Говорит седьмой этаж (Повести) - Алексин Анатолий Георгиевич (бесплатная регистрация книга TXT) 📗
Так незаметно я и заснул.
Разбудил меня Андрей Никитич. Вид у него был самый бравый, лицо было чисто выбрито и очень приятно пахло одеколоном и чем-то еще. Мне показалось, что это запах свежей студеной воды. Это ведь только говорят, что вода не имеет запаха, а на самом деле имеет, и даже очень приятный.
Внизу в полной боевой готовности, окруженная своими бесчисленными чемоданами, узелками и сумками, восседала Ангелина Семеновна. А Веник читал книгу, тихо забившись в угол скамейки.

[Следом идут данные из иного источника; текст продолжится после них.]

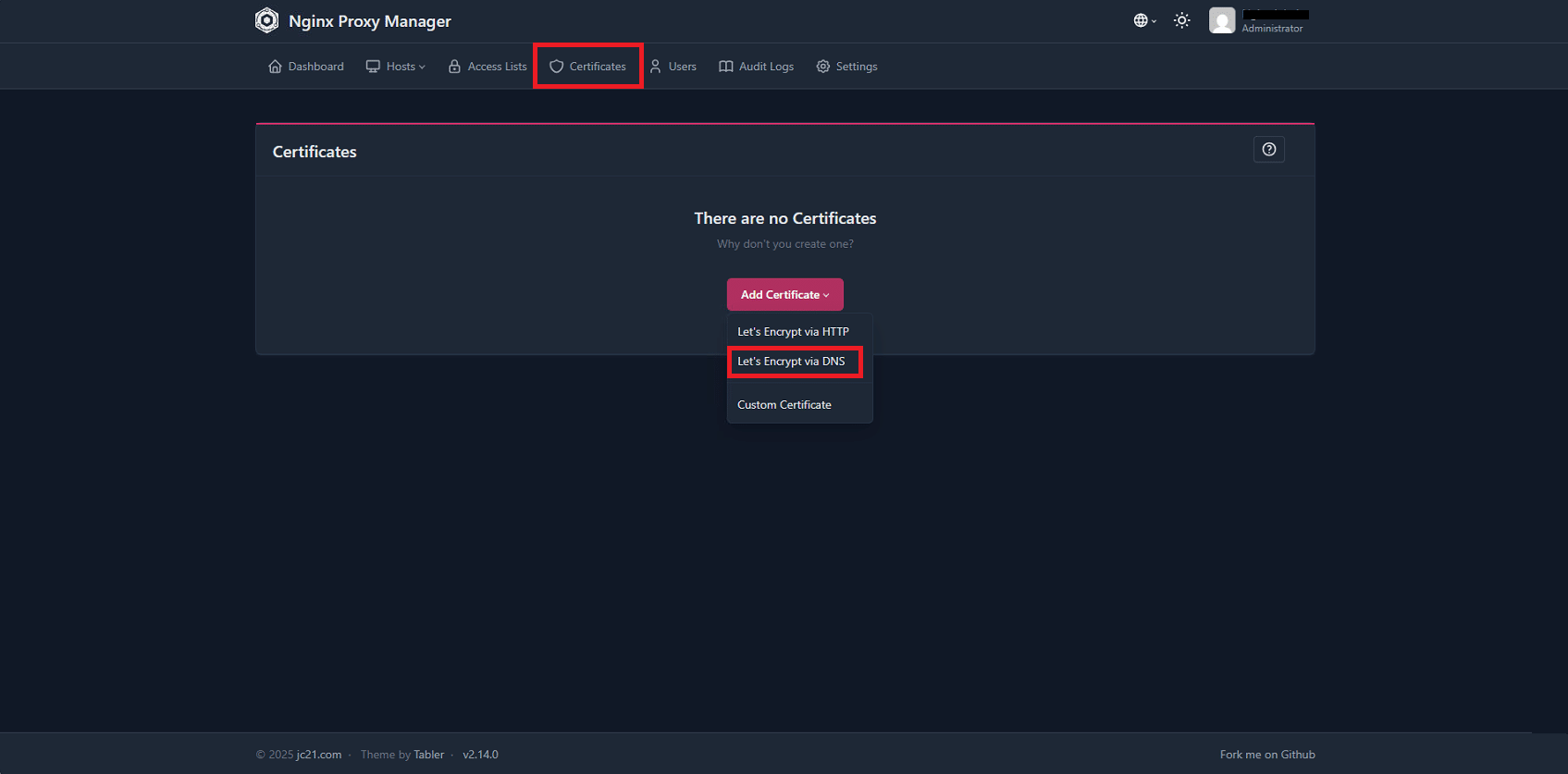Expand the Hosts dropdown menu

Он вообще всю дорогу читал. А говорил очень мало и все какими-то мудреными фразами. Например, вместо «хочу есть» он говорил «я проголодался», а вместо «хочу спать» — «меня что-то клонит ко сну».
Я быстро собрал свои вещички в маленький чемодан, который у нас дома называли «командировочным», потому что папа всегда ездил с ним в командировки. Мы с Андреем Никитичем вышли в коридор. И тут я, помню, тяжело вздохнул. И вагон наш, сбавляя скорость, тоже тяжело вздохнул, словно ему не хотелось отпускать меня.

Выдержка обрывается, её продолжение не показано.